Even though I have made considerable use of mathematics in some of my work, for the most part I share Bryan Caplan's views on the overuse of mathematics in economics:
[C]ritics' complaints about excessive math are justified, and not reducible to opposition to "bringing models face to face with empirical evidence." Especially in economic theory, math rarely "brings clarity." Math more often leads to neglect of important facts and confusion about irrelevant mathematical issues. ... Almost all of the advances of the last thirty years that [Coyle] hails are empirical, and almost none of these empirics even hinge on technical econometrics. Yet during these decades, economist theorists enjoyed great status and published vast numbers of "top" papers that Coyle damns with faint praise. Even worse, these theorists have emotionally taxed more empirically-minded economists with soul-crushing coursework and faux incredulity (e.g. "I can't take your claim seriously without a formal model").
... I have no principled objection to mathematical econ. I just think that we should evaluate mathematical econ empirically - and admit that in hindsight, the vast majority of it fails the cost-benefit test. [emphasis added]. While many complaints about econ are unjustified, this one is, and it's time to clean house.

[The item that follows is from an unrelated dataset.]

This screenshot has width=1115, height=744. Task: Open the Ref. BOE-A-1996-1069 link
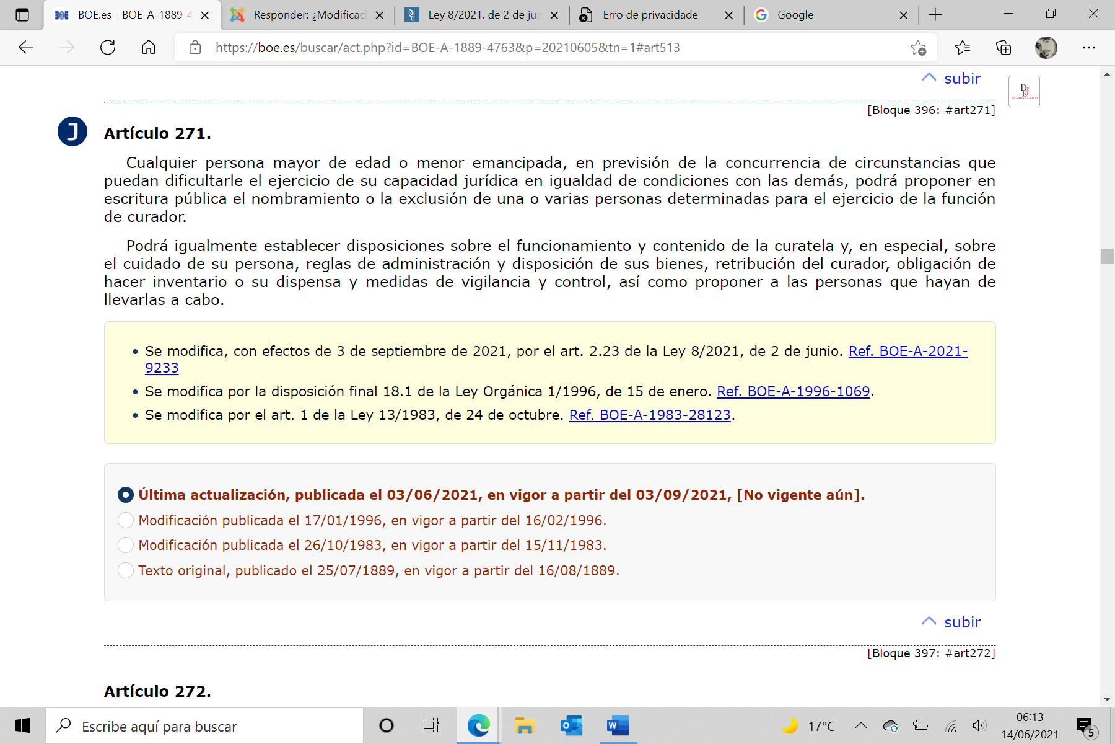(x=793, y=391)
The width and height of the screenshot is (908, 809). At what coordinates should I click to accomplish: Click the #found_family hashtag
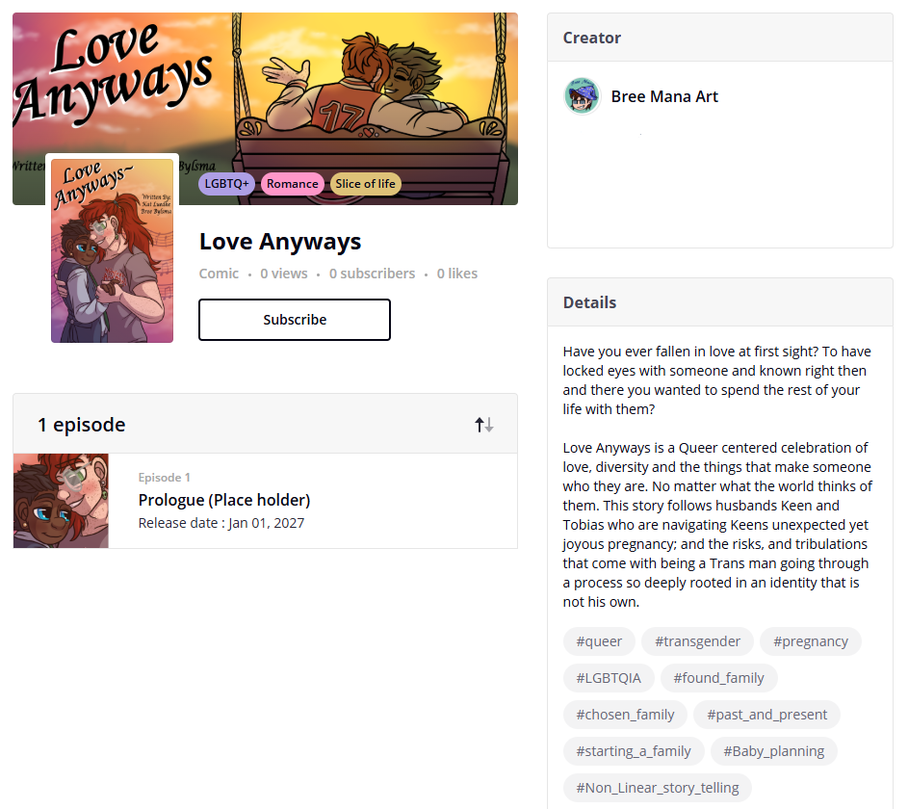pyautogui.click(x=718, y=678)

I think the blogosphere is helping to move the profession in the direction favoured by Professor Caplan. Increasingly, some of the best economics is being done for more general audiences in economics blogs. Not many institutions (universities, econ grad schools) will have the required moxie to move in this direction, too. But over time, people will be evaluating econ grad schools by additional criteria beyond just the number of publications in top math-theory journals. This type of competition in the field will work slowly, but it will be better for future generations.